#### Written problem
Reproduce each of the following records word for word, but leave the pictures out.
***
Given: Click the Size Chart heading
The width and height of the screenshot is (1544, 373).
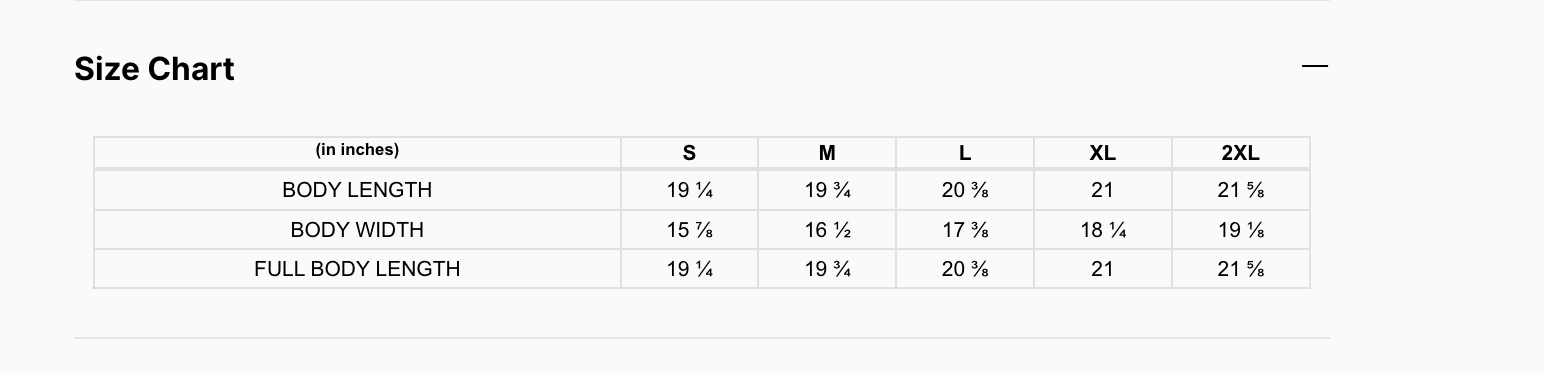Looking at the screenshot, I should 154,69.
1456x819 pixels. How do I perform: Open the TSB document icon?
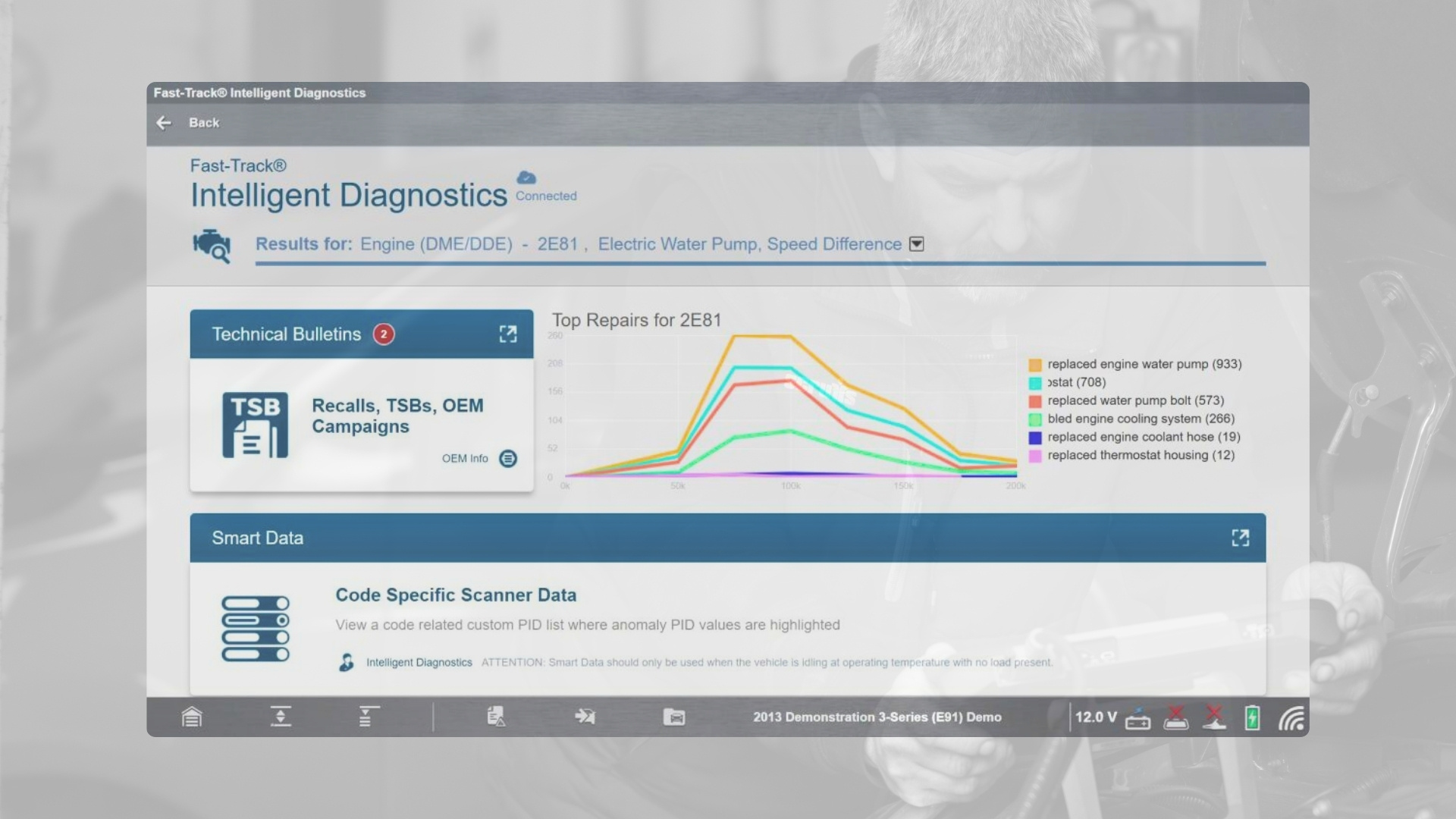[x=255, y=425]
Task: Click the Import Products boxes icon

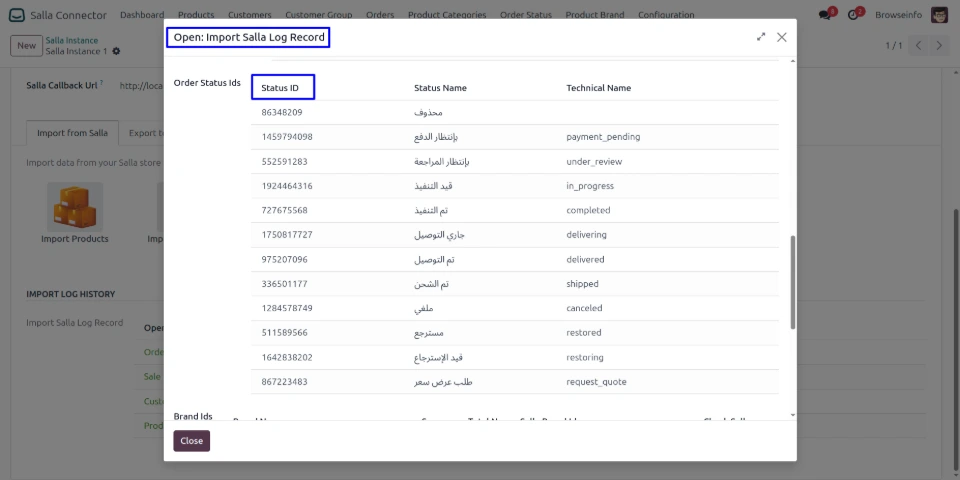Action: coord(75,207)
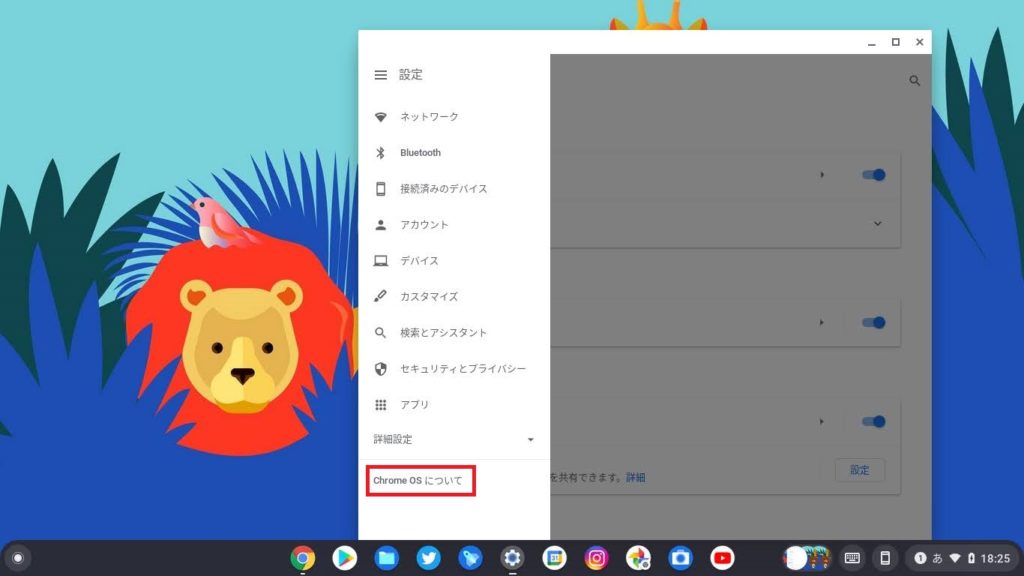The width and height of the screenshot is (1024, 576).
Task: Open the Files app on shelf
Action: tap(387, 558)
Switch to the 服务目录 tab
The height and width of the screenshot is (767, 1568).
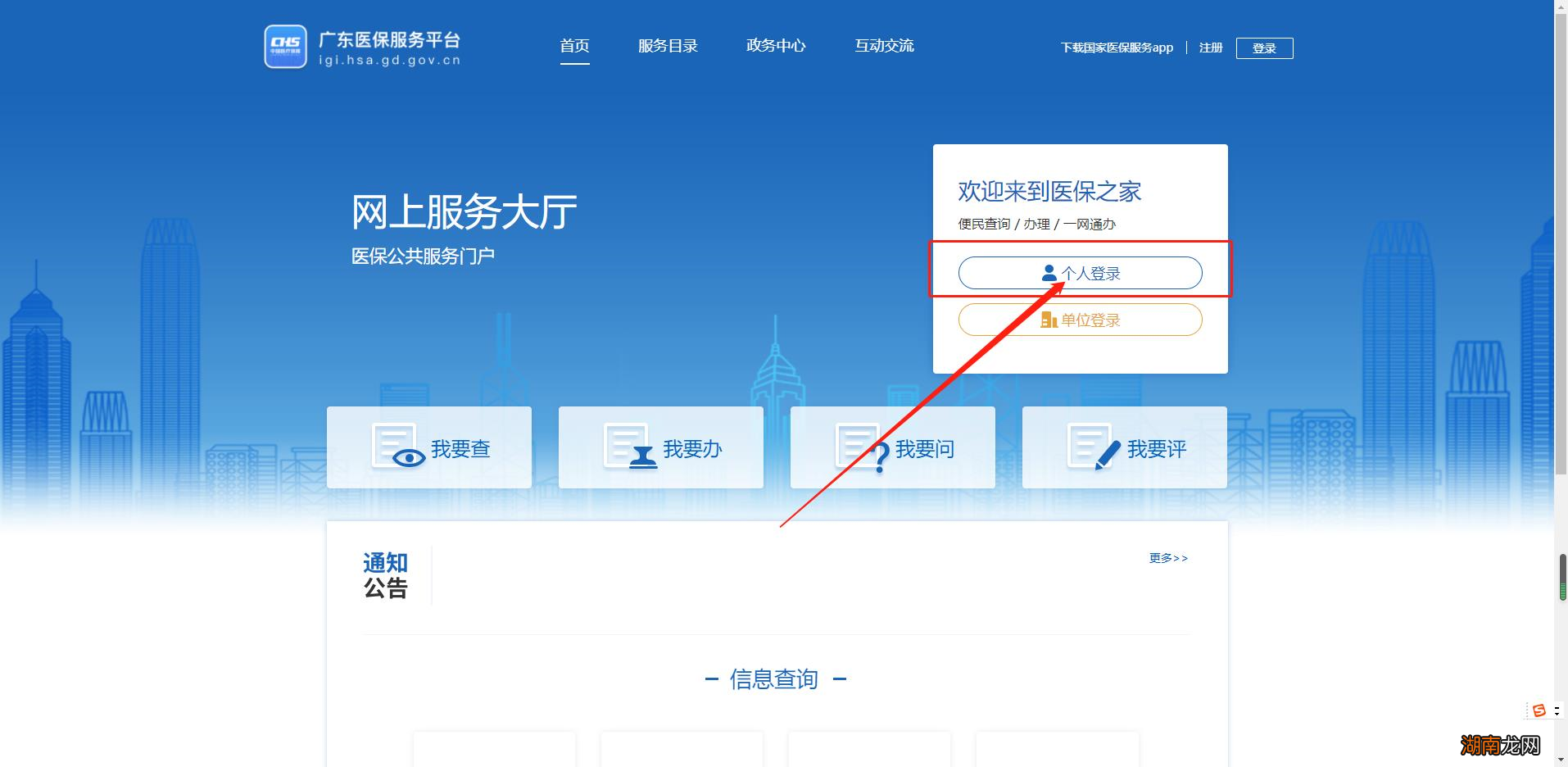[x=668, y=46]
***
#### Exercise result
Given: Click the Size Chart heading
The width and height of the screenshot is (1544, 373).
Looking at the screenshot, I should 154,69.
1456x819 pixels. How do I perform: Open the TSB document icon?
[x=255, y=425]
Task: Click the Import Products boxes icon

Action: coord(75,207)
The width and height of the screenshot is (1024, 576).
Task: Open the Files app on shelf
Action: tap(387, 558)
Switch to the 服务目录 tab
The height and width of the screenshot is (767, 1568).
[x=668, y=46]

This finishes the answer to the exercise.